In December, I was fortunate enough to be invited to present a talk at the MLOps World Vancouver virtual event. I was intrigued, and after bouncing around a couple of ideas with the organizers to feel out what they really needed, I was drawn towards talking about some of the more strategic aspects of creating business value using the set of up-and-coming technologies labeled and buzzworded with the moniker of “MLOps”.
These new technologies, it so happens, are the same ones that I’m doing my best to figure out how to teach to the next generation of data scientists, machine learning engineers, and software engineers.
🎯 Starting With the End in Mind
First, I asked myself, where is this talk headed? What is my actual super-quick advice for folks out in the industry trying to create real business value? I came up with three bullets.
MLOps business value is business-model dependent
It is hard to create value; start close to your bottom line
Running lean and setting up automatic data capture is underrated
The MLOps Business Value Framework
After coming up with my top-level assertions I then conceptualized the next layer of detail in my framework. I organized this layer into four “problem” dimensions along which a machine learning team lead might have decision-making responsibilities.
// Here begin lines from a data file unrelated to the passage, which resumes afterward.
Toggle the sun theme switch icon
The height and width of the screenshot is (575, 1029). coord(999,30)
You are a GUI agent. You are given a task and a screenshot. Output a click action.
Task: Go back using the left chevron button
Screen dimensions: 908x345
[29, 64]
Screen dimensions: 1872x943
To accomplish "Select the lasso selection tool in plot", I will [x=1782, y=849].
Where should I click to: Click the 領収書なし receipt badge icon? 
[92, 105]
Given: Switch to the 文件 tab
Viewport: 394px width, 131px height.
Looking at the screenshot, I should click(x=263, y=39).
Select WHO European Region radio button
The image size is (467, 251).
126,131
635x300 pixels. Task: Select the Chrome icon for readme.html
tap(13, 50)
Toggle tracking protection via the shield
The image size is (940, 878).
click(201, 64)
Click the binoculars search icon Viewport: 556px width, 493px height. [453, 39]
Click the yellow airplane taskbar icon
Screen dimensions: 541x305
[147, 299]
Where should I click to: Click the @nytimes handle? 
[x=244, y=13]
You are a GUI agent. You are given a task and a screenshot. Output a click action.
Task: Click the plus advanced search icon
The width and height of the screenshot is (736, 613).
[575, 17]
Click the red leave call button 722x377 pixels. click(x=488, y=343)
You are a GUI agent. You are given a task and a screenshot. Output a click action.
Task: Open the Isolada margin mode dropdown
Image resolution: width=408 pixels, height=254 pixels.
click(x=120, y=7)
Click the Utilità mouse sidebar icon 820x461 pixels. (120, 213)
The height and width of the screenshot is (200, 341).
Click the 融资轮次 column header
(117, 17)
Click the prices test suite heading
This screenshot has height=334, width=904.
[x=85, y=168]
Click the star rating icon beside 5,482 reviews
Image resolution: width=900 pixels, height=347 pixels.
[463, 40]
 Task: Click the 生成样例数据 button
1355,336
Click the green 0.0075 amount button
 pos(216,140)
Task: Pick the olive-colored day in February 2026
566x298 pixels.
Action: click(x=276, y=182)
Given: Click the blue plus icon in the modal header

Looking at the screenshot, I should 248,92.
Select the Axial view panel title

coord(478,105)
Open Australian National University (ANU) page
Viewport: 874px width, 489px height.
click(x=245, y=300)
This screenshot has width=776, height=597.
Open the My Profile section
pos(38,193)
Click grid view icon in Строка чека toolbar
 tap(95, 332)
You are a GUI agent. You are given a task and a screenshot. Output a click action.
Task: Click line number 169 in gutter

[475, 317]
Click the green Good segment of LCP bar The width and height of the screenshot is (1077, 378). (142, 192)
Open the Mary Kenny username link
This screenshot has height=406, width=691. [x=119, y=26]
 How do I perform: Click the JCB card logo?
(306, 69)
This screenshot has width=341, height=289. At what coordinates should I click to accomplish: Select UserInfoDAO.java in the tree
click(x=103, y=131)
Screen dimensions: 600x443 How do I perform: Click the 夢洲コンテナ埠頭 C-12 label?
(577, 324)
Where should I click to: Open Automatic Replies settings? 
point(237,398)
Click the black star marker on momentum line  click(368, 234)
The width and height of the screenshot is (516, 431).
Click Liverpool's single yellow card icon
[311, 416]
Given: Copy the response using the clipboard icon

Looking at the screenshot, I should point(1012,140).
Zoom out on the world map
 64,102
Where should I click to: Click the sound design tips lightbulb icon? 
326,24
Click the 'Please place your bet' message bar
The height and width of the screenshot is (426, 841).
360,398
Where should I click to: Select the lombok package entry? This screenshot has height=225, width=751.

The set of four included product, infrastructure, process, and people problems. Another way I conceptualized this was the why, what, how, and who problems of MLOps. The last set of four that I came up with gave me some feelings of synchronicity: I felt like I really had something worth sharing. The machine learning, operations, tools, and organization problems appeared to map directly to the other two.
🤔 Product Problems
As a full-time product person as well as a machine learning practitioner and instructor, I found that I had a LOT to say about product problems, especially for data-centric AI products. Much more than would fit in my short talk.
However, I thought that I could connect with the MLOps World audience by introducing the idea that sometimes massive business value lies just beyond the grasp of the obvious, and just beyond the data that we have today. I wanted to introduce the idea of what such hidden gems actually look like.
So what do they look like?
Well, they look like digital products that drink from the Holy Grail of MLOps business value, producing what is called a Data Network Effect.
What is this alchemy called a data network effect?
When you combine automatic data capture, with automatic additional value creation, where the minimum threshold of users has been achieved, there is no asymptotic limit of the value that can be achieved, the value of the data is central to the overall value of the product, and users actually perceive that value, you’ve got yourself a great chance to achieve data network effects.
This is, of course, both extremely rare and incredibly worthwhile. A worthy aim, indeed.
When you think of data network effects, think of digital products or apps like Waze, where the updates only work if the data is based on real-time information. Algorithms are continuously being re-trained, providing the best possible experience, which pushes more users to the product, resulting in more and better data, providing more accurate predictions (of where cops are, etc.), which creates more value for users, and on and on. A virtuous cycle, indeed.
So that was the hook.
And it was necessary because the reality is much less sexy. Business value generally is not created through data network effects, crypto, or some other web3 technology like decentralized autonomous organizations. The reality is that the business value is in the mundane.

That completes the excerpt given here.